Alibaba engineers’ latest tech treat for coffee lovers
Opened in 2017, the Starbucks Reserve Roastery and Tasting Room in Shanghai is the world’s first retail coffee shop with an Augmented Reality (AR) experience. Developed by Alibaba’s AR platform Laboratory X, the AR tech enables customers to sip on their latte while they explore the shop and discover everything there is to know about coffee, including where it comes from and how it is made. The cutting-edge AR technology is based on Artificial Intelligence (AI) and Starbucks has applied it to make a truly unique café experience.
AR is a type of graphic technology that combines reality with virtual content in real time. Let’s take a visit to Starbucks as an example. If a customer points their phone at a coffeemaker, then it will be recognized as a coffeemaker and an interactive button is overlaid on top of it.
This process of content overlay involves the three principles of AR technology:
· Identifying the object (i.e. looking for the coffeemaker)
· Rendering the overlaid content (i.e. drawing the interactive button on the coffeemaker)
· Tracking the identified object (i.e. ensuring the interactive button ‘sticks’ to the coffeemaker when the user moves their phone)
Tracking and rendering technology are already relatively mature and well developed. However, identifying objects presents the main technological barrier for AR applications.
Not Seeing Clearly
The demands of AR require recognition to be performed in real time at the client for the most efficient experience. The client computation method identifies larger objects that are not easily influenced by patterns, the Starbucks cask for example, and uses various data processing strategies to achieve a final captivating result. Unlike methods accessing servers, client computations are not restricted by network speed and so result in swift response times and a stable experience.
However there are several types of object that cause difficulties in recognition for the AR system, specifically:
· Metal surface reflections that give out different patterns when viewed from different angles.
· Transparent surfaces, such as hollow and transparent containers.
· Changes in the environment or equipment that increase the difficulty of consistently identifying objects, such as varying models of smartphone and their capabilities.
In order to overcome these difficulties, a cloud-based deep learning recognition server was established.
Deep learning applications on images is now relatively mature and the following associated models have been used for the Starbucks AR experience:
· Image classification model: This has a high perception ability, but cannot confirm target location.
· Object detection model: This has a low perception ability, but can accurately confirm target location.
By combining the advantages of both models, most objects can be recognized by the object detection model, while the classification model can be used for objects that are more difficult to identify but can be given an estimated location in the image.
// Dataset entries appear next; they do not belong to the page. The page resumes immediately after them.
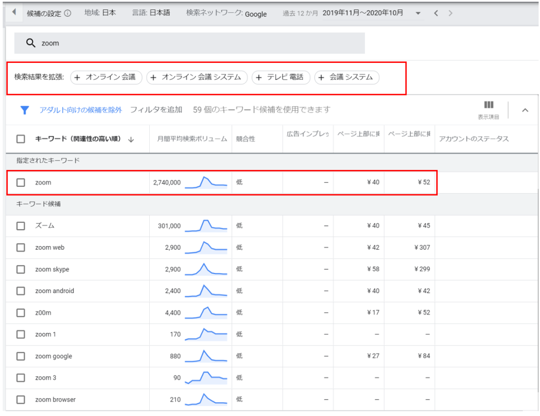This screenshot has width=540, height=416.
Task: Click sort arrow on キーワード column
Action: tap(131, 139)
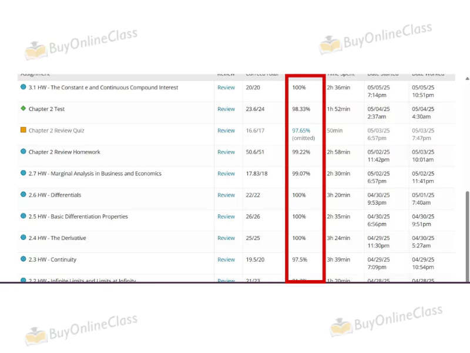Viewport: 470px width, 353px height.
Task: Click the blue circle icon beside 2.3 HW Continuity
Action: click(24, 259)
The main purpose of image synthesis is to teach the machine to differentiate the foreground and background, rather than obtaining a measurably physical result, such as the size of the object.
Image synthesis has become a useful tool to overcome the issue of scene diversity causing problems with object identification. It can be used to automate target object recognition by collecting information on multiple target object images. This is done against a green screen background, then the background is removed, and the target color is switched to a similar distribution to that of the background.
Both machine learning and deep learning require a huge amount of data, which takes a lot of time and energy to collect. As objects, such as a transparent and reflective coffee pot, can appear anywhere in the scene, it is important for training data to be as diversified as possible to cover all likely scenarios.
Although these approaches could solely be used for a basic AR application, there are still outstanding issues for larger-scale uses.
Color and Image Simulation
AR target recognition relies heavily on device camera resolution. So, with the large-scale Starbucks application, accommodating users’ varying smartphone models and specifications was vital. This could be overcome by simply collecting data using many different smartphones models, but this is not a realistic approach. Instead, existing images were switched to simulated images from other smartphones, using two automated processes:
- Pure color transformation: Using image B as a reference, this process transforms the color distribution in image A to unify it with that of image B.